Well I never had a single problem with natural foods.  When I bought the breeding pair I introduced greens slowly over a few days, then just gave them all they wanted.  The bunnies got greens when the came out of the nest box.  There were no problems, none.  And, as I pointed out earlier, the rabbits love them.  I figure their life is pretty boring as it is, and the greens really gets them excited. 
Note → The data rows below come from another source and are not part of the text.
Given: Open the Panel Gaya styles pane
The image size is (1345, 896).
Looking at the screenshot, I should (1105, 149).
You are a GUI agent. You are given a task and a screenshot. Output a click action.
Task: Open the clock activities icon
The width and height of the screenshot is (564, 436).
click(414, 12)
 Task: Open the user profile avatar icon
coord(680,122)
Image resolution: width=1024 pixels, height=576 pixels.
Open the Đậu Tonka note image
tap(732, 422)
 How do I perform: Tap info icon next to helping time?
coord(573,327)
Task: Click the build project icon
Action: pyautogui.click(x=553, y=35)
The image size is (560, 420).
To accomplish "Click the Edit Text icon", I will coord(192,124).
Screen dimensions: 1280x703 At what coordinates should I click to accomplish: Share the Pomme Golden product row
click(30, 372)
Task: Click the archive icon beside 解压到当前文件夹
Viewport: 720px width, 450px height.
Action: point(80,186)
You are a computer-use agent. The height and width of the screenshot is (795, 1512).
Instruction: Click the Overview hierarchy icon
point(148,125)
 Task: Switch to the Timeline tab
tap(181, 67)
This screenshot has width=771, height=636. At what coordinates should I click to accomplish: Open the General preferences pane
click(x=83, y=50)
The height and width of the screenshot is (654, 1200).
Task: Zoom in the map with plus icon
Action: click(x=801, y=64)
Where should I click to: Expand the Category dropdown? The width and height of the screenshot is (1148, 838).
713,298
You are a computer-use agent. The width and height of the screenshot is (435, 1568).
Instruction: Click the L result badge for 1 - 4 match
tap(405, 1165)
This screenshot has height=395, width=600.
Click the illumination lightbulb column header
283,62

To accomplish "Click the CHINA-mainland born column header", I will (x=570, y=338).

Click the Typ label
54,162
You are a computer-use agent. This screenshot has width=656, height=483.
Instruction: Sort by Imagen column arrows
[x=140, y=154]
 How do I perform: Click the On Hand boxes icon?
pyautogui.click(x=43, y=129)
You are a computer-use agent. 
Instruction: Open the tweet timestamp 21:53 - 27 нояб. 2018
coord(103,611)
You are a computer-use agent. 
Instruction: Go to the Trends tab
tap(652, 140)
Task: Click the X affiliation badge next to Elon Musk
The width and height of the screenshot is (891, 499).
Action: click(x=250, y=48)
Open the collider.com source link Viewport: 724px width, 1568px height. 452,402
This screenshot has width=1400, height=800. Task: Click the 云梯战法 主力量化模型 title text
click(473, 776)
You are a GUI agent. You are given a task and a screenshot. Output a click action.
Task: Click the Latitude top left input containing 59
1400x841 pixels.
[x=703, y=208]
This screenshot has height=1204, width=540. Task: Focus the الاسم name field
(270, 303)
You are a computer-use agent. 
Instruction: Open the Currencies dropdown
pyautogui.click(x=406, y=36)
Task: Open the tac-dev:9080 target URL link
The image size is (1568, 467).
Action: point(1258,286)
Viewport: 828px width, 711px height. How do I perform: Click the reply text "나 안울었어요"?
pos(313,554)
Here is a picture taken today, just after I threw an armload of willow branches into the pen:

During the Great Depression many people kept rabbits in their backyards and fed them whatever scraps and greens they could find.  Pellets were unknown.  I'm sure the rabbits took several more weeks to reach slaughter weight but they found a way to survive without commercial pellets.  I'm not knocking pellets, they are reasonably priced and can be a real time-saver when there isn't time to forage.  The rabbits will probably be healthier and grow faster if they eat at least some pellets.  But their diet can be supplemented with natural foods with no ill effects, as long you don't mind if it takes a little longer for the bunnies to reach processing weight.  I'm not pushing my rabbits, there are no time constraints or a need to maximize production.  Since the doe was bred late this will be the only litter she has this year.  Next year I'll breed her earlier and try for two litters, but I have no desire to push for three litters, although a lot of people do that.